**Prompt:**
Look through the listing below and write out exactly the lines from the line with "Viewport: 1280px width, 720px height." to the line with "Bookmark this page with star icon", both included, and no others.

**Input for this task:**
══════════════════════════════
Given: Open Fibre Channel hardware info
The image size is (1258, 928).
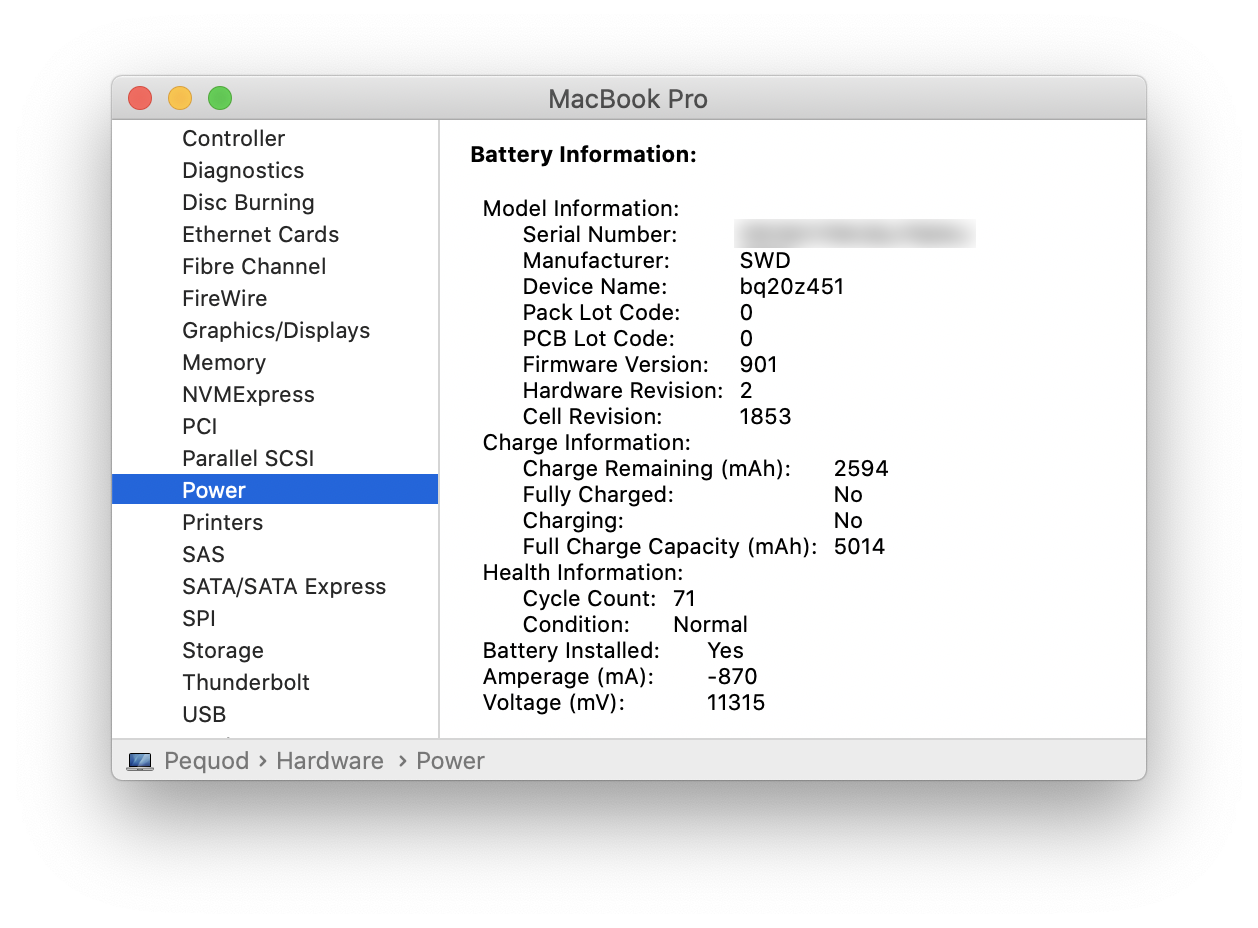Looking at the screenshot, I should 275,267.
══════════════════════════════
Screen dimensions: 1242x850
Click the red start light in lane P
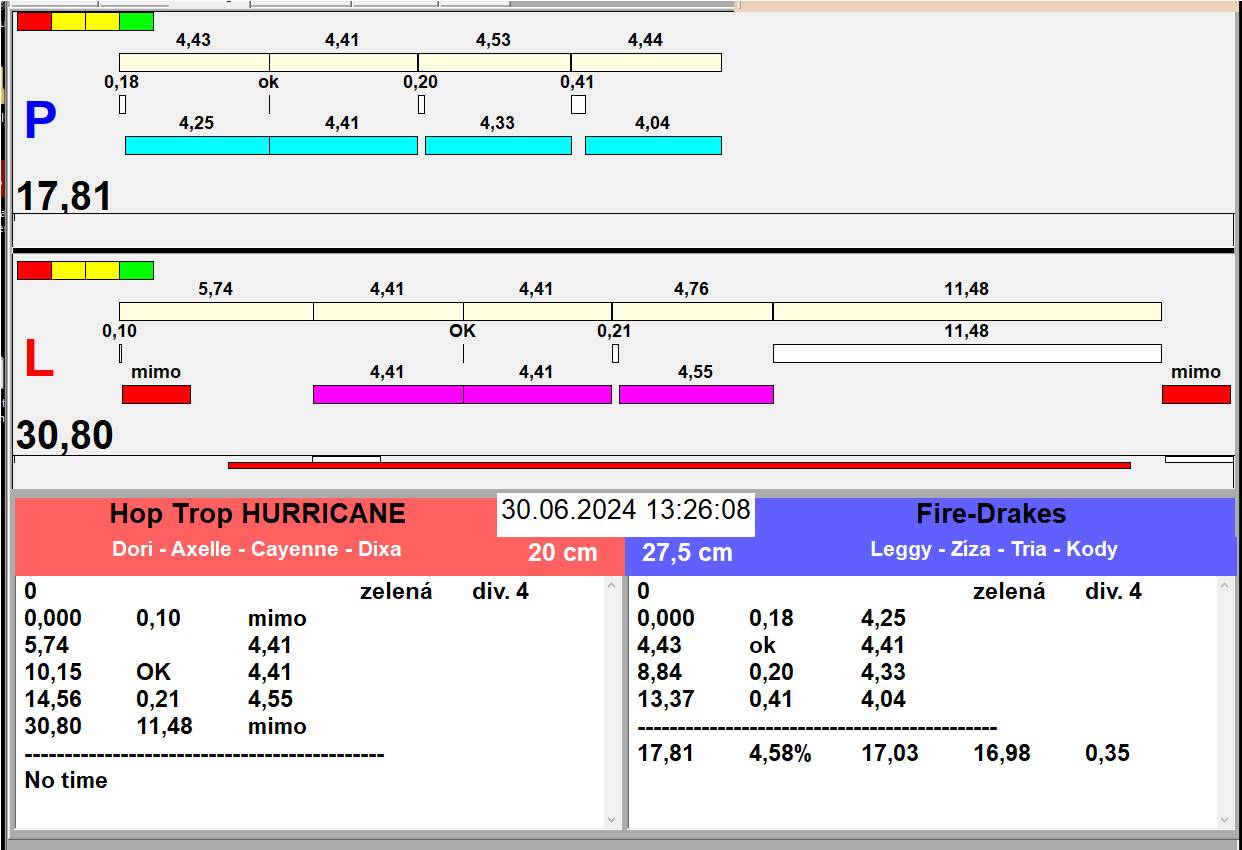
══════════════════════════════
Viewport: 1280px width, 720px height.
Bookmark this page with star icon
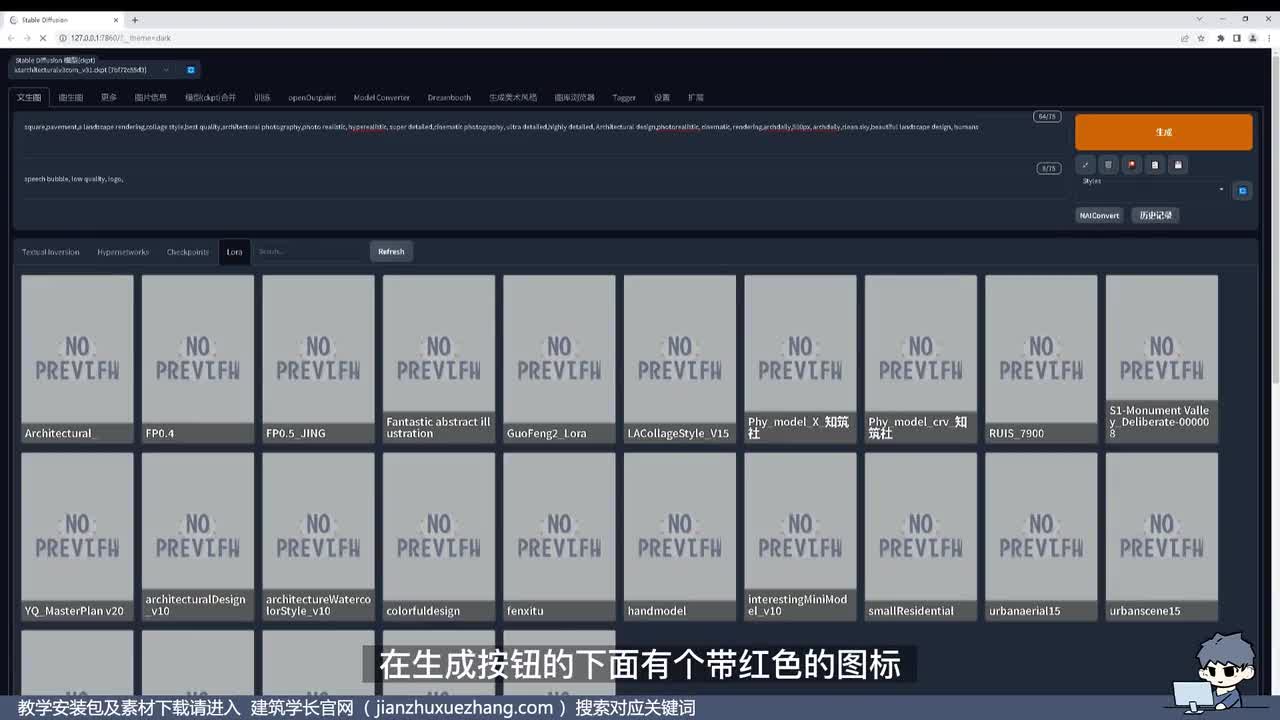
══════════════════════════════
**The answer:**
Viewport: 1280px width, 720px height.
Bookmark this page with star icon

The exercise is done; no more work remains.